PROVIDED RECORDS: Begin

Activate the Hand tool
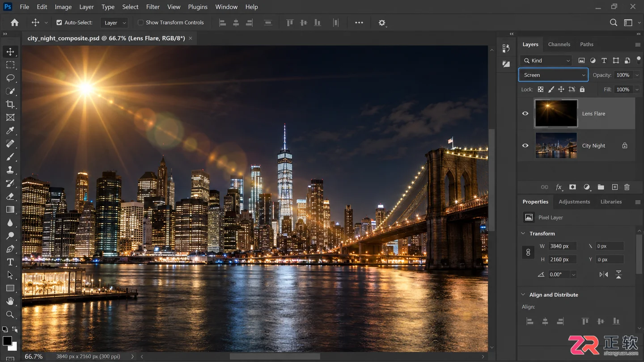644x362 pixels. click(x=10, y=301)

PROVIDED RECORDS: End
PROVIDED RECORDS: Begin

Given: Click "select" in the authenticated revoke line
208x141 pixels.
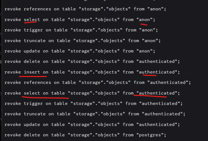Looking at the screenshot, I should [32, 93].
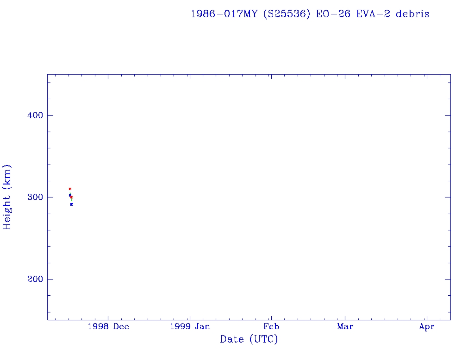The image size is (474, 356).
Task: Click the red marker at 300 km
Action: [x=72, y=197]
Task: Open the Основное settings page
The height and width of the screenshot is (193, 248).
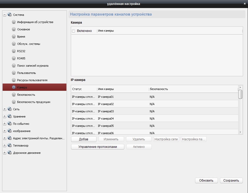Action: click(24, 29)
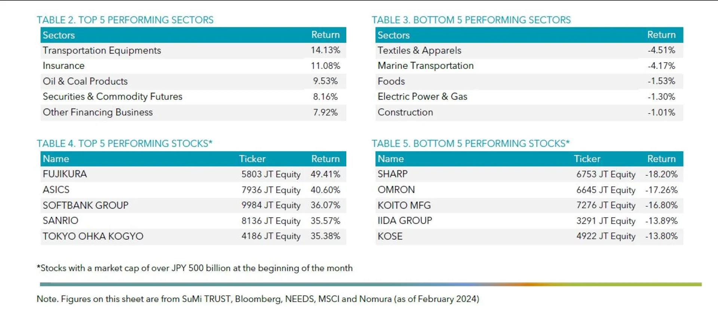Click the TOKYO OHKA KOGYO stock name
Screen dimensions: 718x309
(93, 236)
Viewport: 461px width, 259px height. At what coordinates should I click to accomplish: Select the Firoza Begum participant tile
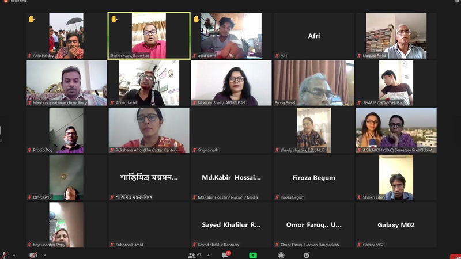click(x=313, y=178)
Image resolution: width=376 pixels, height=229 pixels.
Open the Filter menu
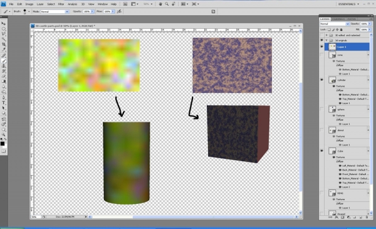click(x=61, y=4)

PROVIDED RECORDS: End

■ WHAT YOU NEED TO DO ■
Although the records above contain pictures, the copy must not; set down exactly the lines from the one with "208x141 pixels." up to and including the one with "Image resolution: width=376".

■ ANSWER AREA ■
208x141 pixels.
Looking at the screenshot, I should [32, 93].
The image size is (474, 356).
Task: Click the red marker at 300 km
Action: [x=72, y=197]
Task: Open the Основное settings page
The height and width of the screenshot is (193, 248).
Action: click(24, 29)
Click the TOKYO OHKA KOGYO stock name
Screen dimensions: 718x309
(93, 236)
Viewport: 461px width, 259px height. At what coordinates should I click to accomplish: Select the Firoza Begum participant tile
click(x=313, y=178)
Image resolution: width=376 pixels, height=229 pixels.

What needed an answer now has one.